▸ WHAT TO PRODUCE: From the line containing "Where should I click to: Click the butterfly" through the last line of the entries below, transcribe each line exactly, excluding any picture.

▸ Records from a collection:
================================
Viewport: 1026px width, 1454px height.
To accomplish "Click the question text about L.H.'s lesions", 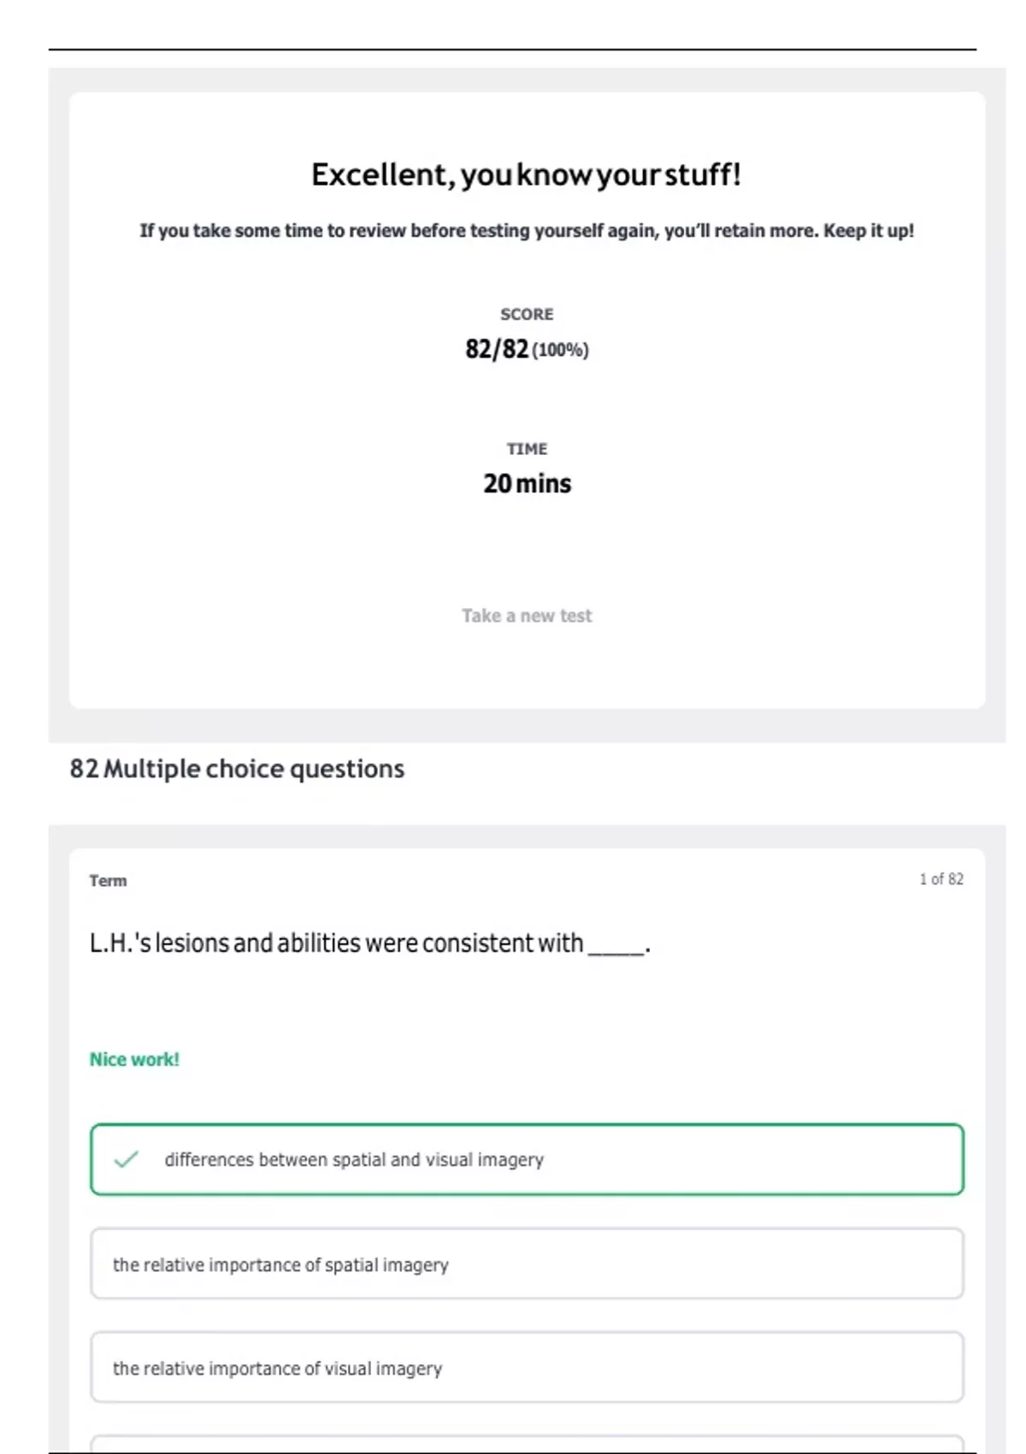I will 336,943.

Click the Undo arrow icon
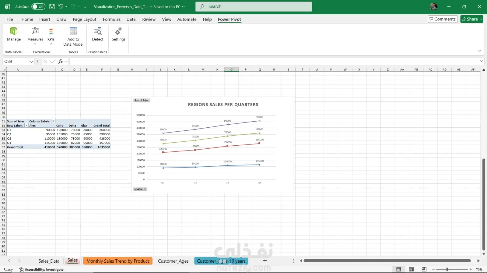(x=61, y=6)

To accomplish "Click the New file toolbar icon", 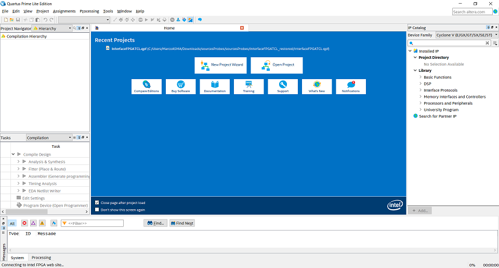I will pyautogui.click(x=5, y=20).
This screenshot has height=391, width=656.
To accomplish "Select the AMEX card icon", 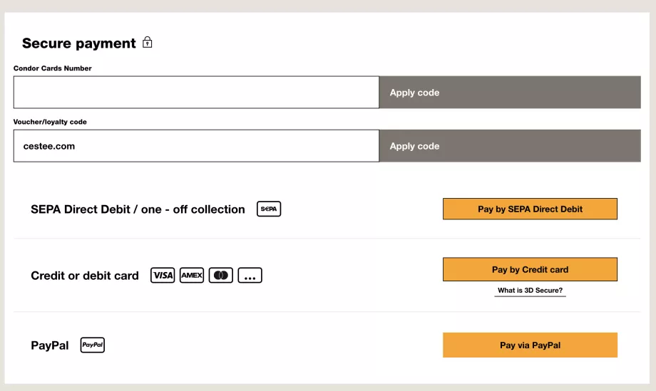I will [x=192, y=276].
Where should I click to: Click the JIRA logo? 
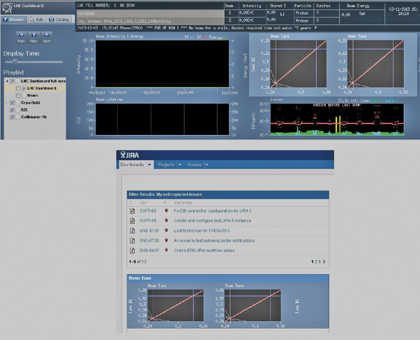coord(130,154)
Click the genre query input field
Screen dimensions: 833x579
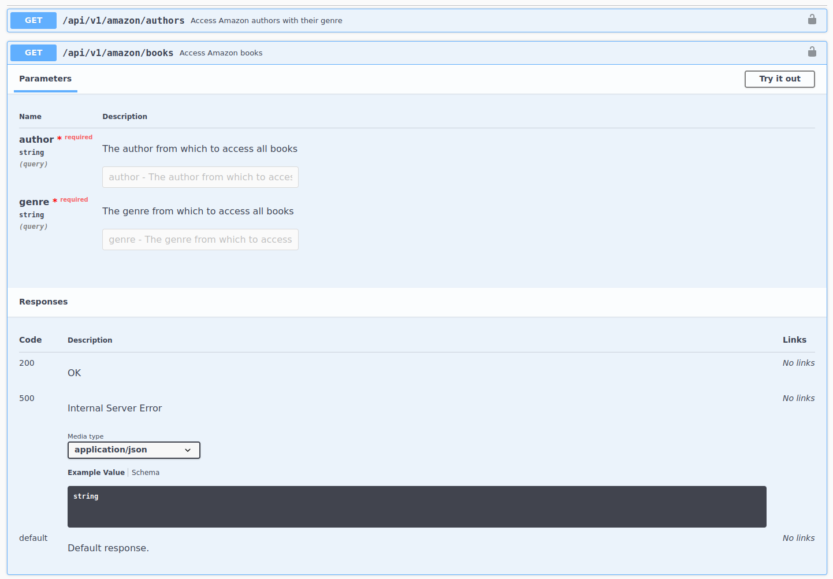click(200, 240)
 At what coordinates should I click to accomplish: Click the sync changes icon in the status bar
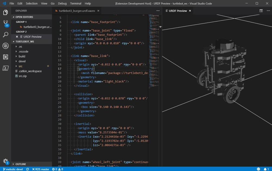(27, 169)
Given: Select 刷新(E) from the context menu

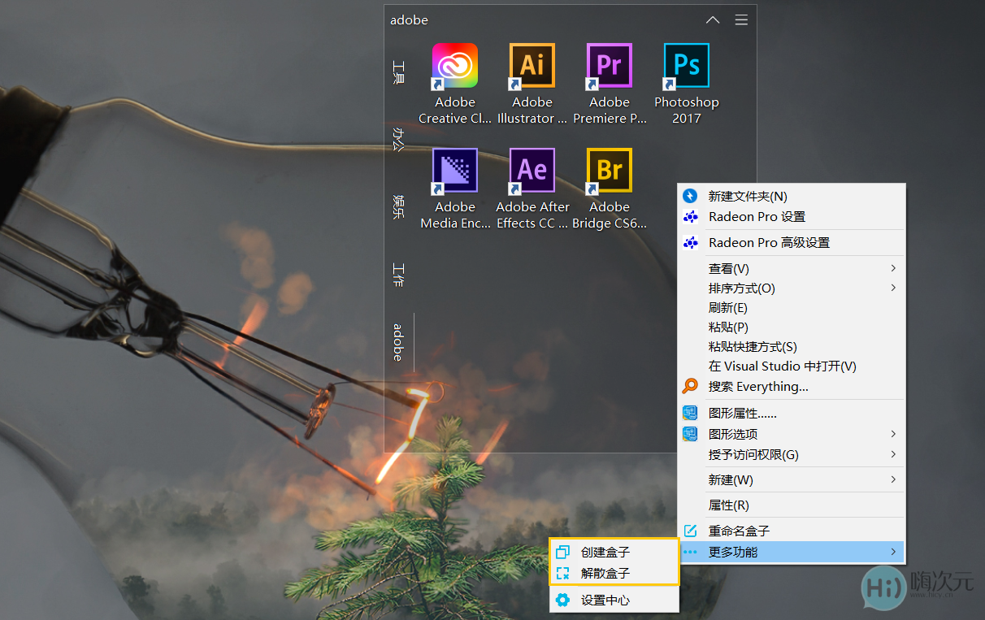Looking at the screenshot, I should (728, 308).
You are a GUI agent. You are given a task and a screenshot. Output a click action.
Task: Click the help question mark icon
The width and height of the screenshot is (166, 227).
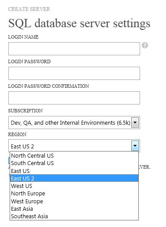[x=145, y=45]
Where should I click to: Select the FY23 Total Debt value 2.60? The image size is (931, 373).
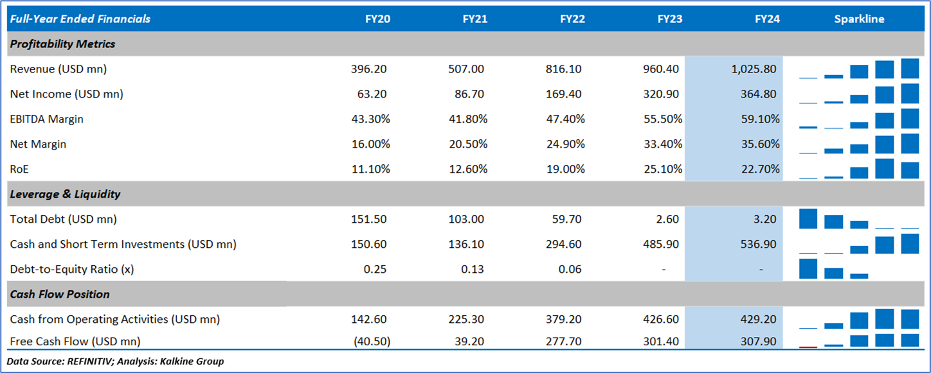668,219

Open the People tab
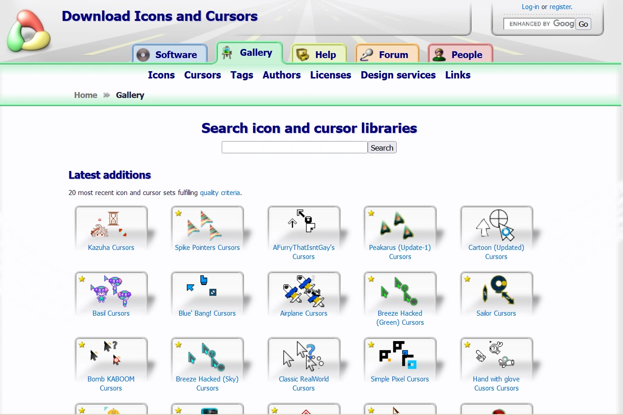coord(466,54)
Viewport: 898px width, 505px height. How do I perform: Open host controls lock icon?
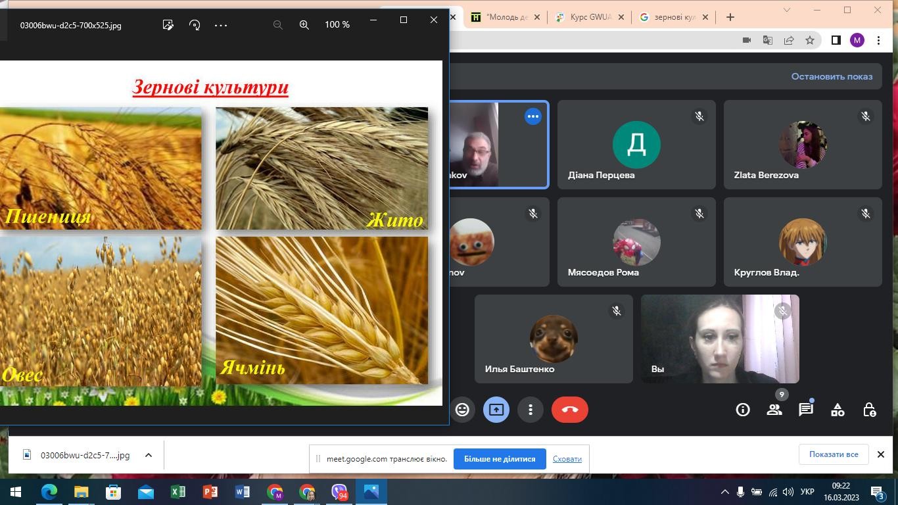click(869, 410)
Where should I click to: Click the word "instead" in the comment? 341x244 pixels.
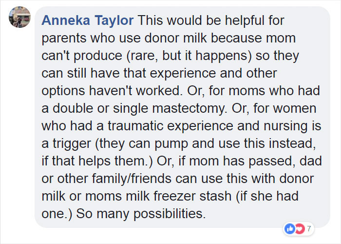(x=292, y=143)
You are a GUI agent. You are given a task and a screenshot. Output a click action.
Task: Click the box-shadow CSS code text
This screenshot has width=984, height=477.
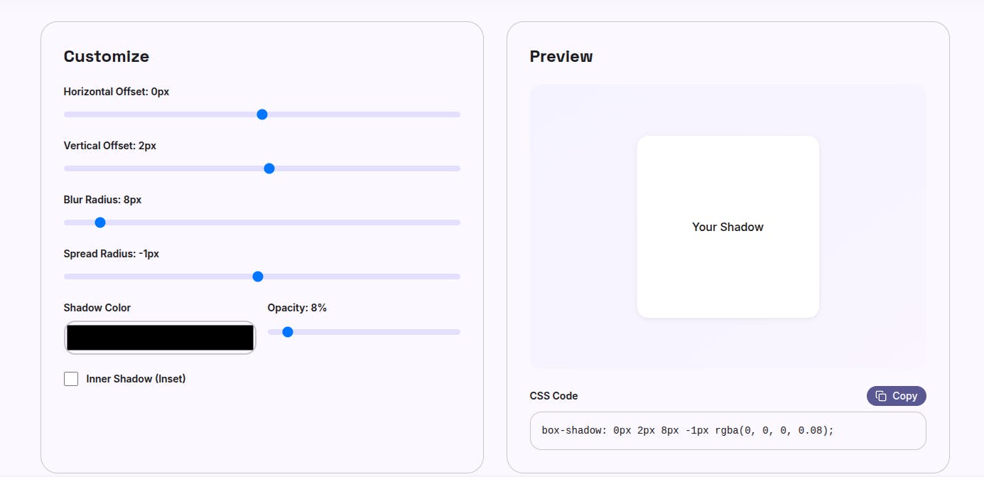pos(687,431)

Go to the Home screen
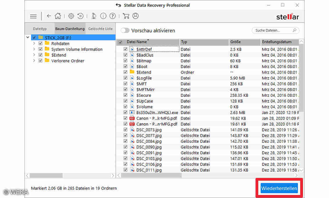coord(58,16)
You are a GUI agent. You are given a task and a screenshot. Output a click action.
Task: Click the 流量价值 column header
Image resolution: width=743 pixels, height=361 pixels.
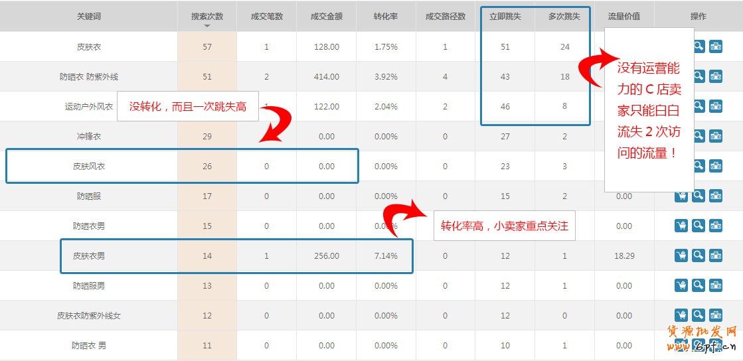tap(623, 17)
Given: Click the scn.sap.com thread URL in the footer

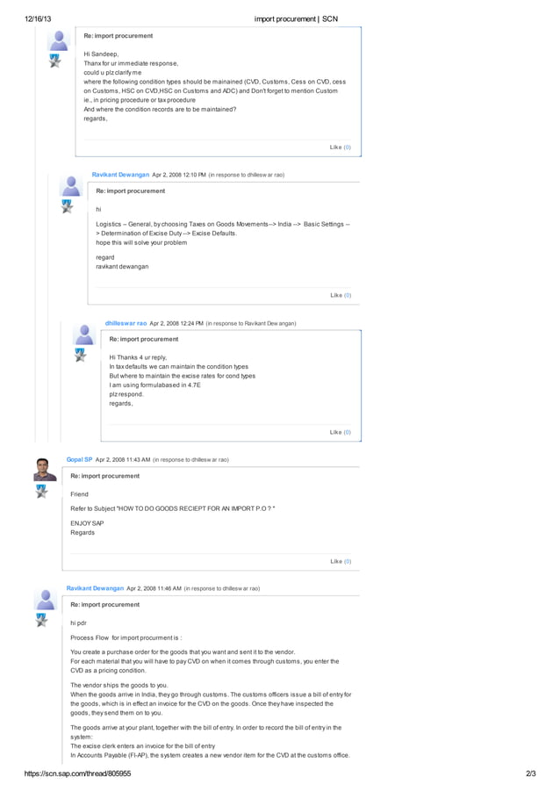Looking at the screenshot, I should pyautogui.click(x=78, y=774).
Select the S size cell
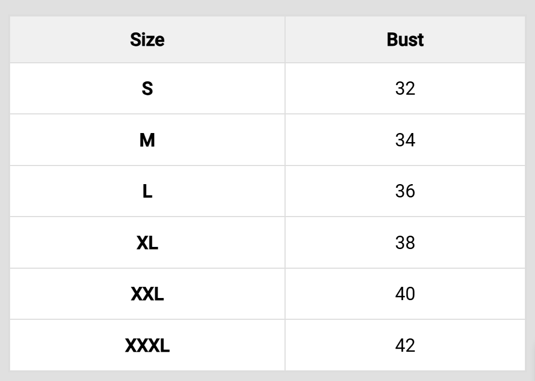Screen dimensions: 535x381 click(x=147, y=88)
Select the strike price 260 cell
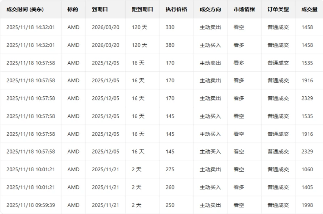The height and width of the screenshot is (214, 323). tap(170, 187)
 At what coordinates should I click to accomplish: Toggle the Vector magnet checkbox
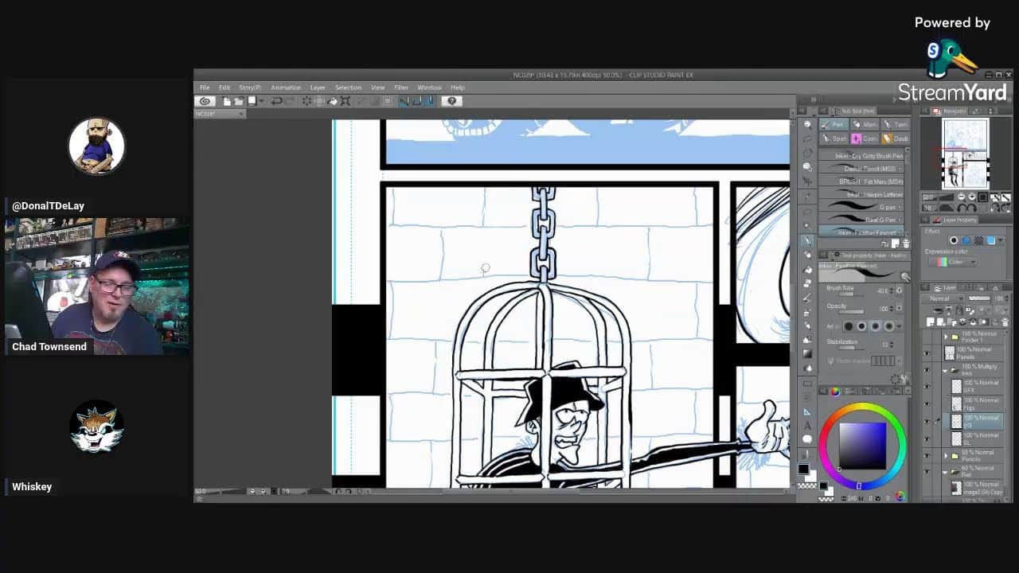(832, 361)
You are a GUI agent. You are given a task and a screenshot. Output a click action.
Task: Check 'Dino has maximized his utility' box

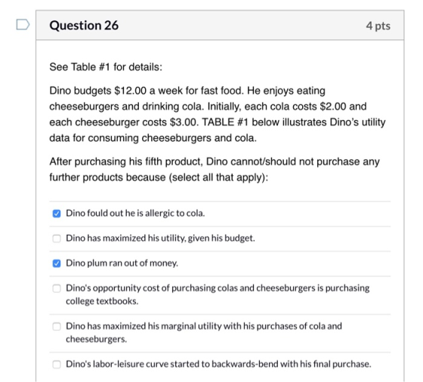[57, 239]
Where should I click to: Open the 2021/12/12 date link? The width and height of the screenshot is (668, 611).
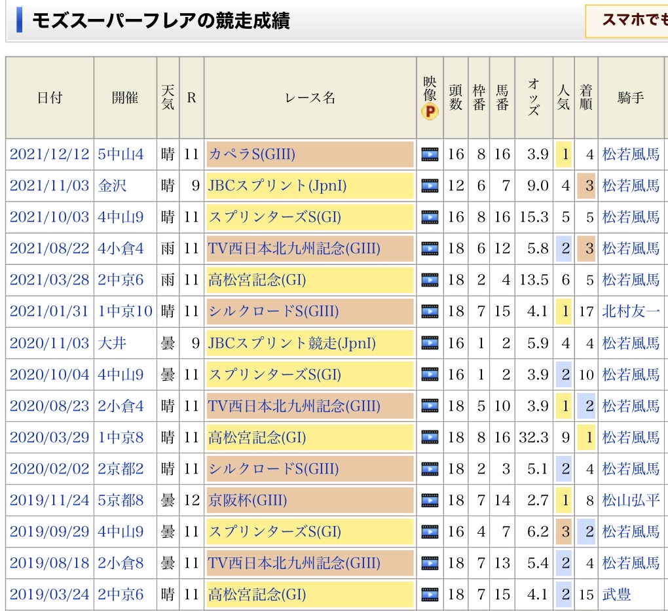(49, 155)
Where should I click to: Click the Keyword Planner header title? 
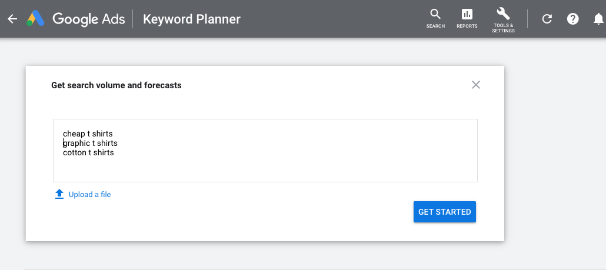click(192, 19)
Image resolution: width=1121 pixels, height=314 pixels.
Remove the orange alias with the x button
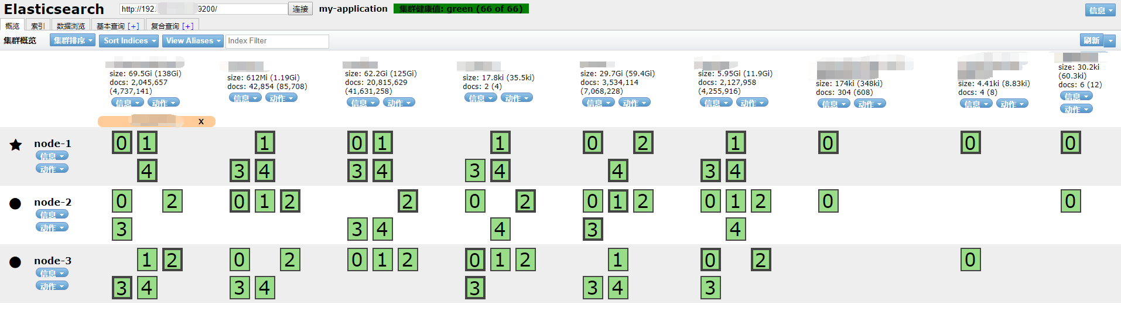click(x=201, y=121)
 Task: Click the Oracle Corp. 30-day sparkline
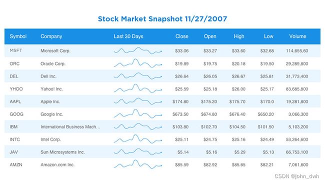pyautogui.click(x=138, y=63)
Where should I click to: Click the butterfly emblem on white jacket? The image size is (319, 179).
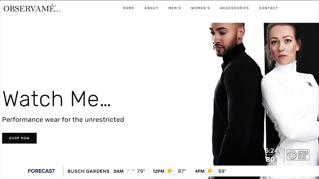[310, 84]
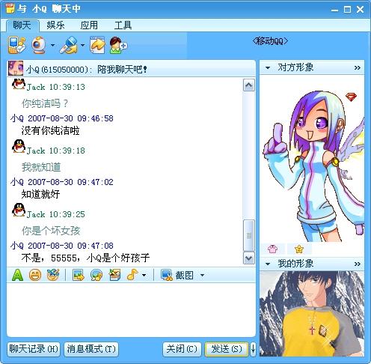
================================
▸ YOUR RESPONSE:
Where should I click to: Click the butterfly emblem on white jacket? The image size is (319, 179).
[310, 84]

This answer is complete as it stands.